The pharmaceutical industry wants you to think that high blood sugar is a disease, because then you will expect to be prescribed a cure, and press your GP for one. It may not happen now, but at least a couple of years ago, there was an NHS bonus for GPs to diagnose you as having high blood sugar, get you on nasty drugs and then find your levels had dropped. That sounds more or less like a bribe to me. Despite that bribe, the NHS no more believes in “Type 2 diabetes” than I do, and suggests exercise and diet as the first approach to managing high blood sugar.
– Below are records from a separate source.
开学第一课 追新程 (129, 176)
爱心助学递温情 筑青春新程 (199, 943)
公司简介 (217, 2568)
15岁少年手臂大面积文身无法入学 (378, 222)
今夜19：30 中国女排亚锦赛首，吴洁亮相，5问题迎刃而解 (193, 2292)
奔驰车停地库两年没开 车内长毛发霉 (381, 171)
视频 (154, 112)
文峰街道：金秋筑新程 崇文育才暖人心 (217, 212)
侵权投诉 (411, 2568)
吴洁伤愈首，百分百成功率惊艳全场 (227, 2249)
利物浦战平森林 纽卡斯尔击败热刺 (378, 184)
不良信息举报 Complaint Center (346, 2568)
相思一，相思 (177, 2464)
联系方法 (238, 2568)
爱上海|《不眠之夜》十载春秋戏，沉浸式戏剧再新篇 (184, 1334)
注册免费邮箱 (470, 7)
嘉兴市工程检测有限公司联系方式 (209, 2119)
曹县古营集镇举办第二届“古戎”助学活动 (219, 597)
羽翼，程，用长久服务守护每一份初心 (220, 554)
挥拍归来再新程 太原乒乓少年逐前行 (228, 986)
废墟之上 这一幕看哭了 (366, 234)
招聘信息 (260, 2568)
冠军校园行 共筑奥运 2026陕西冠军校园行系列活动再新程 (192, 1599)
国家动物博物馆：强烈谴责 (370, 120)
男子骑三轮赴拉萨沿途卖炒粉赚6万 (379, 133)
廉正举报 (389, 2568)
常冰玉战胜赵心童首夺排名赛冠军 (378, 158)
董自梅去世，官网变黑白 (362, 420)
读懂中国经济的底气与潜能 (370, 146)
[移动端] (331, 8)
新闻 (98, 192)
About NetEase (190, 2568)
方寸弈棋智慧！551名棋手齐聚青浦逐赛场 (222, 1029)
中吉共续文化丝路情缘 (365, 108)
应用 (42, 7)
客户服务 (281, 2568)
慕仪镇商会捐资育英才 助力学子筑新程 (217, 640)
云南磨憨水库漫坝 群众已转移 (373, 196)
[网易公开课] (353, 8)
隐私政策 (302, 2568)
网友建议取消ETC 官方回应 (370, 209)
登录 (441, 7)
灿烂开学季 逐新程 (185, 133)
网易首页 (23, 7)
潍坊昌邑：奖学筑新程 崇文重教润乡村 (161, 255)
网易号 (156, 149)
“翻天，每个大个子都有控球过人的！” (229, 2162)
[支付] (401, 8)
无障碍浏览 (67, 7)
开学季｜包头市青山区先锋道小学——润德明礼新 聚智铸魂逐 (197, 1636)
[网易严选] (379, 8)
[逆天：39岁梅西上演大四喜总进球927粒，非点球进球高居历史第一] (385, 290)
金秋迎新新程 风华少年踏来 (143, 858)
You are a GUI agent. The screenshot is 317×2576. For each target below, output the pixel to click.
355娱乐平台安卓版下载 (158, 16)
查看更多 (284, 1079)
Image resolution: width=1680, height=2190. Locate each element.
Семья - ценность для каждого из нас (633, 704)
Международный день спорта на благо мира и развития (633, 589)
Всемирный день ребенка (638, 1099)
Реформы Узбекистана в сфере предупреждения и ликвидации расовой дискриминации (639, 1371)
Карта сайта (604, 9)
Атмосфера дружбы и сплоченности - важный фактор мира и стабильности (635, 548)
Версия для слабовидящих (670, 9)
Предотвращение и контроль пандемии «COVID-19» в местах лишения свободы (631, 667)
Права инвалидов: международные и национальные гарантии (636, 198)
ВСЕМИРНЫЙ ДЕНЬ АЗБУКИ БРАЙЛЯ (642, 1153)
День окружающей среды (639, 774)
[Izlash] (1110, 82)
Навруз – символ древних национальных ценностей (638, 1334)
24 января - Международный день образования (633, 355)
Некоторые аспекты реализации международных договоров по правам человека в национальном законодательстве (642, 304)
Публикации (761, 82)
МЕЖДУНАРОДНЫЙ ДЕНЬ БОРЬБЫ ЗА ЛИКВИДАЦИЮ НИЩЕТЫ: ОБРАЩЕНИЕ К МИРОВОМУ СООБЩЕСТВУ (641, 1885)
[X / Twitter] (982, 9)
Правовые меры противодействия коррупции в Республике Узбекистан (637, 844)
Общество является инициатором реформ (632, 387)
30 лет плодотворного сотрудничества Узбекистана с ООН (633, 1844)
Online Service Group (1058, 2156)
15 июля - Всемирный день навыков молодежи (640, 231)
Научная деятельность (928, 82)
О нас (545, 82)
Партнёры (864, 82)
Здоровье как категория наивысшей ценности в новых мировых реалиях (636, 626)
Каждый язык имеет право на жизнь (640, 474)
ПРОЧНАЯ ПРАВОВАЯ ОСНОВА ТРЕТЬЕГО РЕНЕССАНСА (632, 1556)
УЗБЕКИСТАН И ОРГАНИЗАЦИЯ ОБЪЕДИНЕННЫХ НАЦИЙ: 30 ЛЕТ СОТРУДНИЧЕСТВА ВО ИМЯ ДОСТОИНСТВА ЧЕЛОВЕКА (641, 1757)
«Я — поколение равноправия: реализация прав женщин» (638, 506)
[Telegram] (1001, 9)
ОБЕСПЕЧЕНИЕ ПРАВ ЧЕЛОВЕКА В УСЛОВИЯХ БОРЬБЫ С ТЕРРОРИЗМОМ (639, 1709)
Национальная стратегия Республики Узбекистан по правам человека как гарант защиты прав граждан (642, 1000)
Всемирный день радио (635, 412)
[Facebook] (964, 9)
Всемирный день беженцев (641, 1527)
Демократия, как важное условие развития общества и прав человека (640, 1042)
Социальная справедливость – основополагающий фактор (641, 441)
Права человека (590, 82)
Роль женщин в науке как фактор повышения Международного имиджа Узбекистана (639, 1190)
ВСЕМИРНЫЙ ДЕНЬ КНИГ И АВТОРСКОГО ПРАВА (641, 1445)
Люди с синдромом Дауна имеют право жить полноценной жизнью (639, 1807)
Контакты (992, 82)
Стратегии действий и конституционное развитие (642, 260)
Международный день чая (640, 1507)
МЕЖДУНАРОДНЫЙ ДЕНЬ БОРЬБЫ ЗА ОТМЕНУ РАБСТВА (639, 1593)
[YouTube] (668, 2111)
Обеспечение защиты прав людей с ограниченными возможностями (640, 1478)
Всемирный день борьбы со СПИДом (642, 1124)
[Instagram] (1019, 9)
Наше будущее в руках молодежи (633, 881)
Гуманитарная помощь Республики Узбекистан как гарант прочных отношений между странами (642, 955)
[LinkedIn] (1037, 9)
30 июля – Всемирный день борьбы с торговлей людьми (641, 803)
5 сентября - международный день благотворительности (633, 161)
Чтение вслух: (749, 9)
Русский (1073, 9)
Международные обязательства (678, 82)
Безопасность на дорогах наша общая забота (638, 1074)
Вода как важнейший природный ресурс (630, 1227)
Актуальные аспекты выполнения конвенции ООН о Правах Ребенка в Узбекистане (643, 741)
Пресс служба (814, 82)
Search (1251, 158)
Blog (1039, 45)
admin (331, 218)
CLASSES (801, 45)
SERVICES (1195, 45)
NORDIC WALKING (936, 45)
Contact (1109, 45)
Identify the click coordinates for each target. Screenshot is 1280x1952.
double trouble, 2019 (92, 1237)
But “they didn’t push the envelope”. The NHS recommends small changes in diet and exercise regime. What the doctors will never tell the poor saps sitting in front of them is that the change must be sudden and fairly extreme. (It is of you’re very obese and get a diet from a nutritionist.) I went on a 1,500 calorie / day diet and hit the gym four times a week. That works because the body can’t adjust to the sudden and dramatic change of regime, and it burns calories and loses weight, especially fat from the abdominal region. The official advice is to make small changes, and rightly so: the parade of long-term un-exercised carb-munchers that GPs see would simply keel over if they tried to repeat what I did. 

1,500 calories is the US Army’s extreme weight-loss diet and you’re not supposed to do it for long (I can’t find a decent link to this anymore and there’s a lot of faddy looking stuff when googling “us army 1500 calories”). It works in conjunction with, oh yes, being a soldier. Not an office-worker. Being in good shape is part of a soldier’s job, as it is part of a model’s or an actor’s. They get support for it. Being in good shape is not part of an office-worker’s job, and they don’t get any support for it. Capitalism doesn’t care about your body-fat, except to sell you gym memberships and fad diets to get rid of it, and the shit that puts it there in the first place. 

As for the 2,000 calorie thing? Turns out that was a classic piece of US governmental bureaucratic fudge.